Positive tests for novel coronavirus in dogs are rare because they are typically asymptomatic and they get over the ailment quickly.

Scott Weese, the chief of infection control at the University of Guelph's Ontario Veterinary College, is part of a study that found the positive case in the Niagara area. He said that any household where a person has COVID-19 should include their pets in the quarantine as a precautionary measure.

"Your dog is less likely to be infected than the people in your household, but it's possible and we don't want to create the chance that your dog can pass it on," said Weese on Monday morning.

He also noted that pet owners should not be worried about their animals falling ill.

"It's a human virus," said Weese. "It likes people and there are some animal species that can be effected but that's a spillover.

"We've got probably not uncommon human-to-dog infection but the dogs rarely, if ever, get sick."

Other animals, like non-human primates and minks, are much more susceptible to the virus than dogs.

Weese said that of approximately 40 pets tested in the study only the dog has been confirmed as having the virus.
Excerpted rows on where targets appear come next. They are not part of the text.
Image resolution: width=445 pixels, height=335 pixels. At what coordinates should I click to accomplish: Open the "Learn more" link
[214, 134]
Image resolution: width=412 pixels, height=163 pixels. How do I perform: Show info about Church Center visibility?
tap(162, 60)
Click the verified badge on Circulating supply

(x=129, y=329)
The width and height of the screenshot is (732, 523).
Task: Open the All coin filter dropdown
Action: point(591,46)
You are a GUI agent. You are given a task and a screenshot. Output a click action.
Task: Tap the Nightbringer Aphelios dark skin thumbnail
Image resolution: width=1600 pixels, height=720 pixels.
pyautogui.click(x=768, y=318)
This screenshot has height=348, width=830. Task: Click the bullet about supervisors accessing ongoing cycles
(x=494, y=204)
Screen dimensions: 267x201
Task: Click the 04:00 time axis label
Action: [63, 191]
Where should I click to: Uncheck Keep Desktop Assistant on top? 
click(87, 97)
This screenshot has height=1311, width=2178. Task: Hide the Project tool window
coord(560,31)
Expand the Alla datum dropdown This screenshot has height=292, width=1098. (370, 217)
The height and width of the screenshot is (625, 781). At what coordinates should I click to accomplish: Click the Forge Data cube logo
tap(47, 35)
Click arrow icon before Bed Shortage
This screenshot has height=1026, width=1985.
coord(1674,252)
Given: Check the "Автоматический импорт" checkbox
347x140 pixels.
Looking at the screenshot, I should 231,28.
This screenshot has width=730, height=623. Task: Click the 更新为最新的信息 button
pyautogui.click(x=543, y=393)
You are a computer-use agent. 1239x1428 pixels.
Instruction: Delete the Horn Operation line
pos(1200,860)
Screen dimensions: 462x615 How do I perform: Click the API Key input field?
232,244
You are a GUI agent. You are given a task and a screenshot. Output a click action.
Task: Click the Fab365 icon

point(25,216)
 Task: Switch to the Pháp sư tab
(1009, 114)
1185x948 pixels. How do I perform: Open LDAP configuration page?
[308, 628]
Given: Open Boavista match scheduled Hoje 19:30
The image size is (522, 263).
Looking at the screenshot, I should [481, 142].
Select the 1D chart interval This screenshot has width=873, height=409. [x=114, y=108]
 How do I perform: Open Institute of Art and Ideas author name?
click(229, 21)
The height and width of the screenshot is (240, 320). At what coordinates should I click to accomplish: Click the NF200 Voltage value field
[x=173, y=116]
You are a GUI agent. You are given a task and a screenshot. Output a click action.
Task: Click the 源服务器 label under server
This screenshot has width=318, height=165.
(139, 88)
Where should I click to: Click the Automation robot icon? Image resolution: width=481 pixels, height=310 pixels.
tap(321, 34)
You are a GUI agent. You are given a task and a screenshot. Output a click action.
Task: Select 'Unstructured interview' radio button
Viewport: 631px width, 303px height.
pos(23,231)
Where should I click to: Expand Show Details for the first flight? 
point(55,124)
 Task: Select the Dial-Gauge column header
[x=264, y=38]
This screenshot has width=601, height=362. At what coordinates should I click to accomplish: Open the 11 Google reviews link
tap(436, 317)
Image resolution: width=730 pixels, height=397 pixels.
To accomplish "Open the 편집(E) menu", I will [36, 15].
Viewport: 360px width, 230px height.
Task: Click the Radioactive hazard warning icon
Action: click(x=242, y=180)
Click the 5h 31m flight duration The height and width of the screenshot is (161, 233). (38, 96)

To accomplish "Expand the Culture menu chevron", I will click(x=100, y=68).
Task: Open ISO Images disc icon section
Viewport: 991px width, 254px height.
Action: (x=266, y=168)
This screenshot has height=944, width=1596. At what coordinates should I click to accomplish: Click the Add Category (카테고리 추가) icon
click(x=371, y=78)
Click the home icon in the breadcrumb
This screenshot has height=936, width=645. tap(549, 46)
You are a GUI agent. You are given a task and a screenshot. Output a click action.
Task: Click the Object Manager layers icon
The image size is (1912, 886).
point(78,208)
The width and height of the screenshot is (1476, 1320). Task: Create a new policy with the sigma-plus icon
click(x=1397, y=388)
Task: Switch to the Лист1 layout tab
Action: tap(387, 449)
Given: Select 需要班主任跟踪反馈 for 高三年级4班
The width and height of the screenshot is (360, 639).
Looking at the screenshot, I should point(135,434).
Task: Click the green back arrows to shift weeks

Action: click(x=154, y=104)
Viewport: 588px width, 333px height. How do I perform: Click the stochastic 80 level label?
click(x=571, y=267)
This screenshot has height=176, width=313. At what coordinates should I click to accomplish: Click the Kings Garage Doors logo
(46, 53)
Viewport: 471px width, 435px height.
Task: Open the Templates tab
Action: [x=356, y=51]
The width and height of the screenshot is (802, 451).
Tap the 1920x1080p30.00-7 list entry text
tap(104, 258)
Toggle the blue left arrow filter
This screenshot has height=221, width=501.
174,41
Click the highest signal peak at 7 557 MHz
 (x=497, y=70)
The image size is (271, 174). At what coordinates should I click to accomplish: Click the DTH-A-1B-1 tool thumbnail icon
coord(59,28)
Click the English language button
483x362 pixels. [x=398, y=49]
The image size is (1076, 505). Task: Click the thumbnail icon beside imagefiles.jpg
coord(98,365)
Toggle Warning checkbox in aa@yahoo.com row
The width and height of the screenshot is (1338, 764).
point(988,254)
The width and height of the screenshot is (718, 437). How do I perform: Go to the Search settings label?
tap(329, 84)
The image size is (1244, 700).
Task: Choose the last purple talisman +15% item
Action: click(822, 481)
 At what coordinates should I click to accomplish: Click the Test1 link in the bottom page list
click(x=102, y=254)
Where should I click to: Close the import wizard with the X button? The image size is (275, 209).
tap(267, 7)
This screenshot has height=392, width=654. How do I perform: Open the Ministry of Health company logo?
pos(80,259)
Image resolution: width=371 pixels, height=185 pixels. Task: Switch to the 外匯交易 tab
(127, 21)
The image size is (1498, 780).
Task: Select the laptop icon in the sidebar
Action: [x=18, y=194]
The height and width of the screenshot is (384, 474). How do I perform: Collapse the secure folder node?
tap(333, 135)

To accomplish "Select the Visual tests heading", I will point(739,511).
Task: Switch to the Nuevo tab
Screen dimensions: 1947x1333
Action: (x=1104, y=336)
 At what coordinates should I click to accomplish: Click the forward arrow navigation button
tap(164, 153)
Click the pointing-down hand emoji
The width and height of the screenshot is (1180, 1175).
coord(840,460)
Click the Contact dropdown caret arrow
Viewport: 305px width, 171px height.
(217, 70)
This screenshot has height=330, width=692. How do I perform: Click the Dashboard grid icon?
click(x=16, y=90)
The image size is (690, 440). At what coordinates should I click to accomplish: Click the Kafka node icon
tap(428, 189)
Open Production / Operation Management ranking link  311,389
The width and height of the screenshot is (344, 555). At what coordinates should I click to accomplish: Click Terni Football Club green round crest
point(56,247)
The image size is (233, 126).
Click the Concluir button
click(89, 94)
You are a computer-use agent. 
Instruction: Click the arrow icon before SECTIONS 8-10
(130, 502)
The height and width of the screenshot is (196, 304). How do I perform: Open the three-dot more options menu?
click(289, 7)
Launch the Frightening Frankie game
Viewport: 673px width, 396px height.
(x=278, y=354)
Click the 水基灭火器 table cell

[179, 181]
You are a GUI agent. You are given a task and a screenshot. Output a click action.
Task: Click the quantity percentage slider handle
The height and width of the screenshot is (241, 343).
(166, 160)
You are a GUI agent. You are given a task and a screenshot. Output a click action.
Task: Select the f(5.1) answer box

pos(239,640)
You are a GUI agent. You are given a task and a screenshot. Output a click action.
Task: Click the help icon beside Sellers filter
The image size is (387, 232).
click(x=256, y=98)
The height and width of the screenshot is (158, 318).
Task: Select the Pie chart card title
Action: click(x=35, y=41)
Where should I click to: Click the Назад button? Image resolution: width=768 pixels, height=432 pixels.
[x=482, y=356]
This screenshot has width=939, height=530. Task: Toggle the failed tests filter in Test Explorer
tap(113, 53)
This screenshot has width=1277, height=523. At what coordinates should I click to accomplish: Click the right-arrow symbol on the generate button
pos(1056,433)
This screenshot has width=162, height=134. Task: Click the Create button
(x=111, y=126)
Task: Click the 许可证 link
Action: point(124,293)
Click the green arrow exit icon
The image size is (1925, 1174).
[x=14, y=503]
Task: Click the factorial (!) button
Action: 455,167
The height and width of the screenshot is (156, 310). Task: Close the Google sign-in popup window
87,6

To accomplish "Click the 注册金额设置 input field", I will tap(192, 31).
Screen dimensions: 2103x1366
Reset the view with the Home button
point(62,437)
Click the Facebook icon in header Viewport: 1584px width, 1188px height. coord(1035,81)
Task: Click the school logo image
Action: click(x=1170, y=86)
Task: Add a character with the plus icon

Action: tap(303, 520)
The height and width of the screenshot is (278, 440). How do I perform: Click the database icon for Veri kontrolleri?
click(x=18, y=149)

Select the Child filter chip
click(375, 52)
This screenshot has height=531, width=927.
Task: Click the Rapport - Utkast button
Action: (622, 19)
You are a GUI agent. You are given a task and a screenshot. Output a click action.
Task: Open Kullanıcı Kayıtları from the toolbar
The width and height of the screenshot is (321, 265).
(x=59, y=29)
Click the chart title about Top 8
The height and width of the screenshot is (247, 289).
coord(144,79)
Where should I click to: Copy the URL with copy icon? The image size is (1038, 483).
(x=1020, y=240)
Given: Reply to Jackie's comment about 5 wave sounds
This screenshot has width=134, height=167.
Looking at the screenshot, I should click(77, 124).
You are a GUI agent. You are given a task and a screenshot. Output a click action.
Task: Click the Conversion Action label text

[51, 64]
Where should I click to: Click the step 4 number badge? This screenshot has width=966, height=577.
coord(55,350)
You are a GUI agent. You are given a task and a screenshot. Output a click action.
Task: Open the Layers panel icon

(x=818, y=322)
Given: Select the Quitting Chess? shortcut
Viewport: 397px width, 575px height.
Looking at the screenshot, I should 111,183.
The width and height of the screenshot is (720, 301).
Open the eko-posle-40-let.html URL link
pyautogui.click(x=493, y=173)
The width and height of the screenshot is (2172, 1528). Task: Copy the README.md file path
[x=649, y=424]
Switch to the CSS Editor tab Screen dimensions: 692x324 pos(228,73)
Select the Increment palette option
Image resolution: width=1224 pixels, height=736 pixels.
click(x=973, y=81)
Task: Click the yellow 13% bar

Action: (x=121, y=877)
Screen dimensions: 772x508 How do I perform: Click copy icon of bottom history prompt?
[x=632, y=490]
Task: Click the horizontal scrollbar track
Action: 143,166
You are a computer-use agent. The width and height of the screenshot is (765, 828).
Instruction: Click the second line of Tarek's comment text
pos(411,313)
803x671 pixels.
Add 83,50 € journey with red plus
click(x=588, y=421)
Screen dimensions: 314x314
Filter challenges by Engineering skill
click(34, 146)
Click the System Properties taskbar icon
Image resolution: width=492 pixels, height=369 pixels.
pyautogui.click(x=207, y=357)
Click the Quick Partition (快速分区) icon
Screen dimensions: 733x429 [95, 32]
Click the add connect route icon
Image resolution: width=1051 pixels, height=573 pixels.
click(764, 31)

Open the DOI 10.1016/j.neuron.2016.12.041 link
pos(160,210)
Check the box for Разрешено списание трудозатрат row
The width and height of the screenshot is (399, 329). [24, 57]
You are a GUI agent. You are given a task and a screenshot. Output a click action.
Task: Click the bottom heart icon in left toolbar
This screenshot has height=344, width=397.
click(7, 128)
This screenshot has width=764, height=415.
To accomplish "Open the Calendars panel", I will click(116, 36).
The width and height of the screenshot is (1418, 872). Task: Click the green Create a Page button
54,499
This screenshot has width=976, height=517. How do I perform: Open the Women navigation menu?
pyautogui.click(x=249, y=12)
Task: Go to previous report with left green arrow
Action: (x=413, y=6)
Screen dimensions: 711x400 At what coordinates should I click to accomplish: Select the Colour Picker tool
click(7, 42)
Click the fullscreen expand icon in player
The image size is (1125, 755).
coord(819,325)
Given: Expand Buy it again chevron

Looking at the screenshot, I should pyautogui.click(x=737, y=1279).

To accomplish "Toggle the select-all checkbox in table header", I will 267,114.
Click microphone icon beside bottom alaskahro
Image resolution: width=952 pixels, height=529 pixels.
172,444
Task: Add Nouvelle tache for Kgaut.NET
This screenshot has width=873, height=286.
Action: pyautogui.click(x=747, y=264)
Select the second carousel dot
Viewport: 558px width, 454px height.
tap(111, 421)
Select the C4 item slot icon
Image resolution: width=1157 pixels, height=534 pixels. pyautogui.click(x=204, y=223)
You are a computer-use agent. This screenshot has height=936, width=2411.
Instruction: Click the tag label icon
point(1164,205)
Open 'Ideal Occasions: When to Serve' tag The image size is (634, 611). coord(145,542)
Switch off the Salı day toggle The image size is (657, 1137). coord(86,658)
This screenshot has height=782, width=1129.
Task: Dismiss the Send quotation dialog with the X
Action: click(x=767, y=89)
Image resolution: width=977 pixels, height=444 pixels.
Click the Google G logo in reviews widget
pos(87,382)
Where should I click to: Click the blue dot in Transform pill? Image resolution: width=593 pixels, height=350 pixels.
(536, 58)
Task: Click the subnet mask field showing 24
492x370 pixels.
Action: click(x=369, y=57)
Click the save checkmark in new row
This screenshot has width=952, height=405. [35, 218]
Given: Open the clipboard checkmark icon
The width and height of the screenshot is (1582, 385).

A cat in the study had some lingering antibodies from COVID-19, suggesting it had once been sick.

Testing animals for the study has been difficult logistically. The household first has to discover that a person has COVID-19, then contact the researchers to have their pets checked, and then the test has to be administered within the relatively small window that the animal may be sick.

"We're looking at a few different aspects of (COVID-19) like how it's moving and if it's moving between people and animals," said Weese. The antibody testing -- after the virus has passed -- is usually how it's confirmed an animal had the coronavirus, he said.

"It looks like it's probably not that uncommon for people to spread it to their pets and for the pets to not have any consequences from it."